Szare mydło nie zawiera sztucznych składników czy substancji zapachowych, którymi kuszą inne, piękne i cudownie pachnące mydła. Mimo zapachu – często też wysuszają skórę, czy powodują uczulenia. Co z tego, że kupimy coś, co bardzo nam się podoba i kusi wyglądem czy zapachem, skoro będzie miało negatywny wpływ na naszą skórę? Może właśnie szare mydło jest chętniej wybierane przez to, że nie powoduje uczuleń, a jego zapach jest mało odczuwalny?
Ogromnym plusem stosowania szarego mydła jest też to, że możemy je używać do mycia całego ciała, również włosów. Kolejnym plusem jest to, że pomaga w walce z trądzikiem – ma właściwości antybakteryjne. Jednak zawiera też właściwości wysuszające, dlatego po kąpieli pamiętajmy o odpowiednim nawilżeniu skóry. Świetnie – oprócz balsamów i kremów sprawdzą się świece olejowe, które doskonale nawilżają skórę, a przy tym – pięknie pachną.

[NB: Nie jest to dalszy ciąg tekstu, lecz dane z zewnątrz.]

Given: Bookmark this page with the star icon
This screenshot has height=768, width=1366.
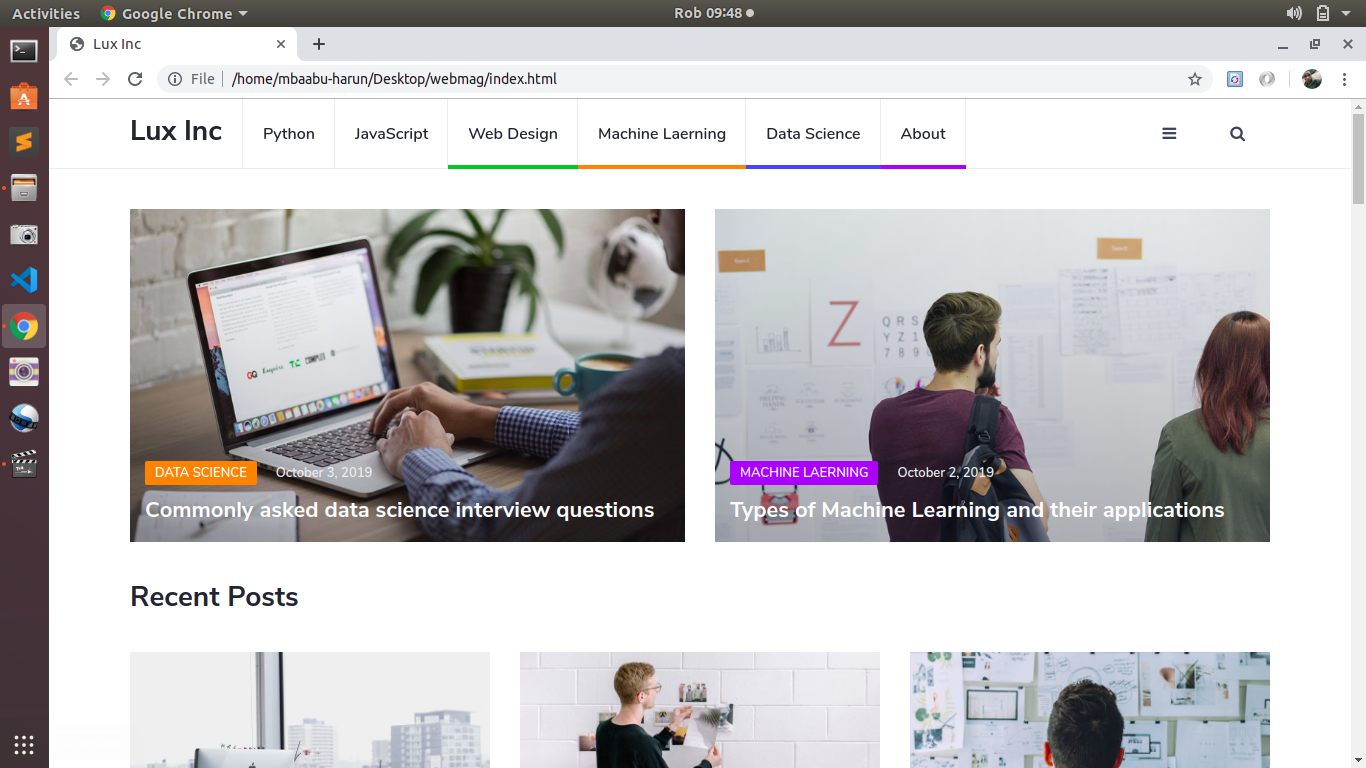Looking at the screenshot, I should point(1194,79).
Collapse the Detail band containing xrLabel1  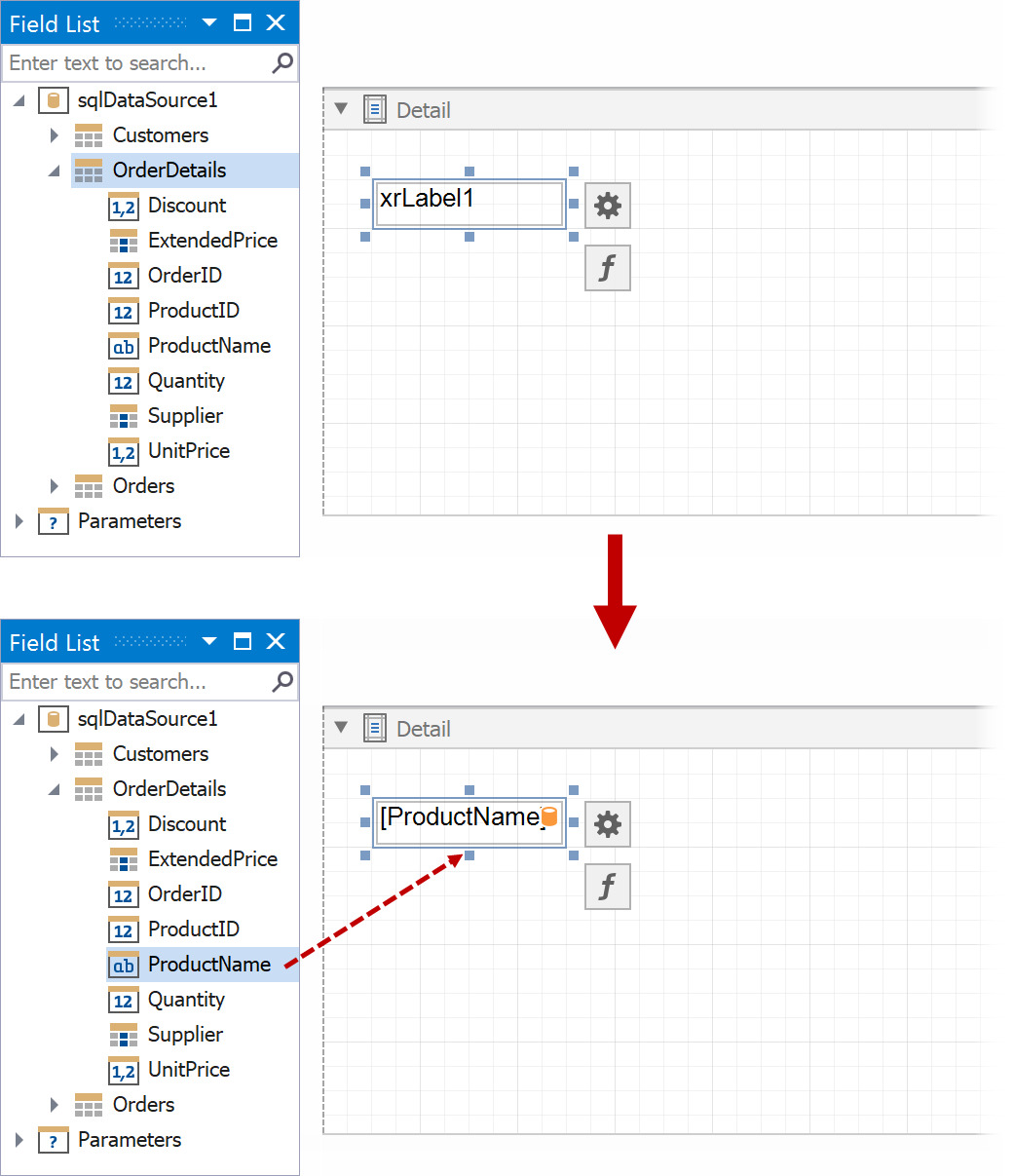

Szarym mydłem możemy myć również włosy, ponieważ nie uczula i nie otwiera łusek włosowych. Dobrze jest jednak stosować odżywki bądź maski, w celu zapobiegnięcia wysuszeniu włosów.
Inną właściwością szarego mydła jest to, że doskonale sprawdza się jako środek łagodzący obrzęki – pomaga przy stłuczeniach i skręceniach, zwichnięciach i uszkodzeniach stawów. Właściwości mydła przyspieszają proces regeneracji, pomagają skutecznie zmniejszyć obrzęki i opuchliznę – warto więc mieć je w domu, chociażby ze względu na właściwości.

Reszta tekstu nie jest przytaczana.